### Source text
————————

Quite far and for quite a long time
Not only did it manage the NC500, but in fact followed up with a trip around Ireland the following year. Over the course I swept up all the other faults and even added a roof box and tow bar, neither of which were used in serious capacity even once.
The Previa ended up cementing why this form factor made the ideal support vehicle. Happily seating the boys for big days out, easily carrying huge marketplace hauls, and even converting into a survivable living space - but I knew there was just something missing from the formula.
Several previous repairs to the rear sills had begun to let go, and not even a rigorous undersealing regime was going to keep the Previa roadworthy for another MOT, so something had to step in to replace it….
I’m not even pretending anymore?
Having not been satisfied with the Estima (4 months before breakdown) or the Previa (20 minutes before breakdown) - I took to CoPart to purchase something that had already been ruined.
The idea being that a Japanese spec Estima could provide all the quirks and features I’m missing, restoring the Previa to a “better than marketplace used” state. However I soon discovered this to be a project so ludicrously time consuming it was almost a year to date before any real progress was made.
The one thing this slightly bent egg shaped Toyota did provide was a new engine; the famously mild 1MZ-FE V6. This engine saw new parts, timing and gaskets whilst being sat cosily on an engine stand for almost 14 months.
With the idea of welding what equated to a whole new car’s worth of metal to the Previa rapidly becoming even less viable than first thought, I needed a new plan.
Fourth Time’s a Charm
The Toyota gods must have been smiling upon me as a Toyota Estima came up for sale locally for a bargain price - the reason: its 1MZ-FE had locked up. I’d call the timing perfect were it not for the several years of missteps and bad purchases up to date.
I snapped it up, now looking to converge a “best of” from all three previous vans into one ideal spec. The new project got underway: An engine transplant, an Interior transplant and everything else a 25 year old used Toyota might need.
The chassis was a real peach, with only a few cosmetic issues and the smallest rust patches. It even had pretty mint pockets.. The Aeras T body kit is also my personal favourite from the smorgasbord of model variants Toyota sold over the years - I could hardly wait to build my dream minivan.
Doing everything wrong and twice
Despite having plenty of big engine-out projects under my belt at this point, the 1MZ-FE transplant into the new Estima proved to be a huge undertaking. Much like the trial by fire the Previa engine work became, the Estima was proving to be a whole new challenge.
The major components came together quickly over several days, but time after time there were trip ups; a destroyed gearbox oil pump discovered after fitting, a no start no crank that required an engine loom replacement, a leaking gearbox seal and failed CV shaft and last but not least - a damaged timing belt guide that tore the timing belt up within 100 miles.
Regardless the project marched forwards, counting into the 100’s of hours even before the first start.
Finally, all stuck together, mostly working…
I’m still in the trust building mileage with the Estima, but it’s finally a roadworthy vehicle.
There’s not much serious mechanical work left on the Trello board at this point, and I’ve already indulged in vanity work such as mix and matching my favourite door card features (Blue cloth over grey, with light wood plastic trim and facelift uprated speakers). Each time I spend longer with the Estima, the closer I get to the vision of 2000’s Toyota perfection in my head.
Eventually the Estima will become a worthy overnight sleeper tow car, taking the MR2 by trailer, with spares, to various track destinations.
A project car isn’t the valueless used vehicle you end up with,
it’s the expense and time you’ve spent along the way.

————————

### Exercise aim
Answer these questions about the minivan project text above:
(a) What trip followed the NC500 in the following year?
(b) For about how long did the 1MZ-FE engine sit on an engine stand?
(c) What tore up the timing belt within 100 miles?

————————

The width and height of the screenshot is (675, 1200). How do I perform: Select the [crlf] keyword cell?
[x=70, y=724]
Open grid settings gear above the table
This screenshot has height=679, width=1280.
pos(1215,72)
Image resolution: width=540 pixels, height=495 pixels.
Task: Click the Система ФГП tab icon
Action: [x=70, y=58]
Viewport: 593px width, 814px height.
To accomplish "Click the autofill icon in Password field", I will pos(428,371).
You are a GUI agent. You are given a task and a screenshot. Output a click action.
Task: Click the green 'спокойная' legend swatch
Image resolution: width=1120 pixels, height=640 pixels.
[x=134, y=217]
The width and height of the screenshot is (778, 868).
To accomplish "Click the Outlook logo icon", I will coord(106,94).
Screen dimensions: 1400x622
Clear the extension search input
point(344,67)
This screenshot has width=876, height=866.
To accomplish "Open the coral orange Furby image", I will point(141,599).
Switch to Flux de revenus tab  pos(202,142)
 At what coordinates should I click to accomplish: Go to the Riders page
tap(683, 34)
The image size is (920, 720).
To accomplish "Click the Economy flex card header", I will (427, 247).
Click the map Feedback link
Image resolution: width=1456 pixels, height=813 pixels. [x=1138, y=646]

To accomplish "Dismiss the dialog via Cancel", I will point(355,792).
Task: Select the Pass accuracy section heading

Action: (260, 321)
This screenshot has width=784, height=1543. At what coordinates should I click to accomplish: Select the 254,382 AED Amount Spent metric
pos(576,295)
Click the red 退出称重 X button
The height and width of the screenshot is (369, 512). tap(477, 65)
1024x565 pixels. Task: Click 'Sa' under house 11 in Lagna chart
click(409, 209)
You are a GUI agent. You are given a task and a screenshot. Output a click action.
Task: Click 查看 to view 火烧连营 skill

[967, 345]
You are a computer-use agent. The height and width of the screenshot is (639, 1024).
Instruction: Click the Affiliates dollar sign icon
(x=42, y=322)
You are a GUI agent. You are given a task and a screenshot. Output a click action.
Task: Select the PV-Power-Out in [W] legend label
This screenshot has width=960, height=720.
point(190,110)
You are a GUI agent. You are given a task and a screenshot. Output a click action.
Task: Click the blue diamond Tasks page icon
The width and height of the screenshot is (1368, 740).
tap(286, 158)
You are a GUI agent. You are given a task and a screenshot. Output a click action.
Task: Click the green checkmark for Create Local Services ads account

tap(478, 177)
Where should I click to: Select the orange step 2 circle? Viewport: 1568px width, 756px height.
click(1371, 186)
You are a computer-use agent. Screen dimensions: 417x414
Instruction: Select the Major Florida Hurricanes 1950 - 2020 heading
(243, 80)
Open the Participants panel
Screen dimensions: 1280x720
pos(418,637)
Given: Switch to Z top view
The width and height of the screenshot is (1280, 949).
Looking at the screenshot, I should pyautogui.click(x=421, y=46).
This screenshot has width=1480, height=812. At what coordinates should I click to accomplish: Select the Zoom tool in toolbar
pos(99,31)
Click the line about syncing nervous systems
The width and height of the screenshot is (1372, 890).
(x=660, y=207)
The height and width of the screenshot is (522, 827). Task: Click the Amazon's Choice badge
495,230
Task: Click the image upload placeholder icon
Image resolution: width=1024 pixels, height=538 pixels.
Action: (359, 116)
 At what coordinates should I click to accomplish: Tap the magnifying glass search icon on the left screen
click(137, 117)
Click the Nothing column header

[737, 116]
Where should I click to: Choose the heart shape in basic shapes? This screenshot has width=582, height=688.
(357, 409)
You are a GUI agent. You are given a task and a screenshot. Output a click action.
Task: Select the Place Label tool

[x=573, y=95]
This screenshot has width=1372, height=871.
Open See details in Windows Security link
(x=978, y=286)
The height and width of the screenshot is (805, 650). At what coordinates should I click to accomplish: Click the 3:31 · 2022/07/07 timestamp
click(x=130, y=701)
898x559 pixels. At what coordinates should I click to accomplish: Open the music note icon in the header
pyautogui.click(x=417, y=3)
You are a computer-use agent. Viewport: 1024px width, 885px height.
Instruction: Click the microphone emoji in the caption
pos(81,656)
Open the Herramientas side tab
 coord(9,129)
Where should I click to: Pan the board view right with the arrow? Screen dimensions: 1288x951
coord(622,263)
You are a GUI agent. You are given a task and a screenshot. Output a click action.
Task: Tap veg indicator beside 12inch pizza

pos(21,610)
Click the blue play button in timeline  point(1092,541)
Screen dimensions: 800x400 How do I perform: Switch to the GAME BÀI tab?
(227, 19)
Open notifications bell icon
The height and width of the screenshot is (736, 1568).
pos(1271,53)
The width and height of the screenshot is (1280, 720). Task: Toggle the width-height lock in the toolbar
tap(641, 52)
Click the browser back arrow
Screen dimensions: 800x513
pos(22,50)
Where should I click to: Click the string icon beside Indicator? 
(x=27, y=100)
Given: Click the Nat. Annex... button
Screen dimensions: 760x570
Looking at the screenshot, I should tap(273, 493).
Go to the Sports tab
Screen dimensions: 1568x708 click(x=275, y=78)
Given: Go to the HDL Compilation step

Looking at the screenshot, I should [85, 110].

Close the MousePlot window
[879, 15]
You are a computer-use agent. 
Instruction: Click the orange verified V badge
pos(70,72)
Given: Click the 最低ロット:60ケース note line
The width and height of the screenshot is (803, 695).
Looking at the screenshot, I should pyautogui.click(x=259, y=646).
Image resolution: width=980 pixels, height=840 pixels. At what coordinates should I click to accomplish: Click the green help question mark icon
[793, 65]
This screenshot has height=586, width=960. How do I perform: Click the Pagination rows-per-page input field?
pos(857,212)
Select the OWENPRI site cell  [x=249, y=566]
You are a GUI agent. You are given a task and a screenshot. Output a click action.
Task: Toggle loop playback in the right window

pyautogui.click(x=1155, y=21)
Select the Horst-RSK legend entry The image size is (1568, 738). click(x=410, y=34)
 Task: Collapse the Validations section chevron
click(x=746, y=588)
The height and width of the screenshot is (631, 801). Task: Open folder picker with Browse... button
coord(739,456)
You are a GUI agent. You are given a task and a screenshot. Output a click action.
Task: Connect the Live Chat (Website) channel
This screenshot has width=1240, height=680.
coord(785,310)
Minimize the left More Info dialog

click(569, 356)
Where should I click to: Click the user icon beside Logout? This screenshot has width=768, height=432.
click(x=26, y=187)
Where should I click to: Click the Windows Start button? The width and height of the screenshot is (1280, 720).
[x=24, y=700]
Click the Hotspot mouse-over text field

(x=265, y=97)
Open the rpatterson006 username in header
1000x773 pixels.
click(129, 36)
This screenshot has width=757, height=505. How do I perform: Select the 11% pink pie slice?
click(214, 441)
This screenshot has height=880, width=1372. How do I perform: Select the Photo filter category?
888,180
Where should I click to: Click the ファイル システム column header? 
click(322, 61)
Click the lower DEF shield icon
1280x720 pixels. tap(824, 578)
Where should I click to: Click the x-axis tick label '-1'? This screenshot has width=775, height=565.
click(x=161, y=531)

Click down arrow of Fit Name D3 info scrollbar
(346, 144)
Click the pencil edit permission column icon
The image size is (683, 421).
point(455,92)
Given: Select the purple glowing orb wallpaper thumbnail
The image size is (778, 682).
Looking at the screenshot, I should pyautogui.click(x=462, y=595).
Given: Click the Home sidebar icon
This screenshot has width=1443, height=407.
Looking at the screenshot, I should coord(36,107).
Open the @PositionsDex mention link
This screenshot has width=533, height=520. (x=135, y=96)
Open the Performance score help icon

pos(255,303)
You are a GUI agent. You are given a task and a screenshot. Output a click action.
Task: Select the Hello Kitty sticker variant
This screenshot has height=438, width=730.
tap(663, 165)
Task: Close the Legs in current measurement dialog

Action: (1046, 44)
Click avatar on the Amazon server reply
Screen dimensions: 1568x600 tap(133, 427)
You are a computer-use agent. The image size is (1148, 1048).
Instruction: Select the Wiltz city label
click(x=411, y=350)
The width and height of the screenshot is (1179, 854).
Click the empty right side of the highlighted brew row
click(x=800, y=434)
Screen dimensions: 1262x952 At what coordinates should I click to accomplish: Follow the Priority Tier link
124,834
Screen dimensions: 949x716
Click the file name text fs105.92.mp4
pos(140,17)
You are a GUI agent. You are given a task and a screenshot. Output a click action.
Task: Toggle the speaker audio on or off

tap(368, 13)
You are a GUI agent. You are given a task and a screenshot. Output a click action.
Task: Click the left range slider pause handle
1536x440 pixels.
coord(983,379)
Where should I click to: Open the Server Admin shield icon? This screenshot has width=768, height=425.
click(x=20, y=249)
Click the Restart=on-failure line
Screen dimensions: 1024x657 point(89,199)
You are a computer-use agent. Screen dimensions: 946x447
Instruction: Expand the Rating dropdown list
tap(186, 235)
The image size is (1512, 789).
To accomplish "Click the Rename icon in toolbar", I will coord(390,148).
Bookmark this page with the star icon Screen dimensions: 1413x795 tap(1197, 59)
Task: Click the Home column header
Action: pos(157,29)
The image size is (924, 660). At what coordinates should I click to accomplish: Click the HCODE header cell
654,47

————————

### Exercise answer
(a) A trip around Ireland.
(b) Almost 14 months.
(c) A damaged timing belt guide.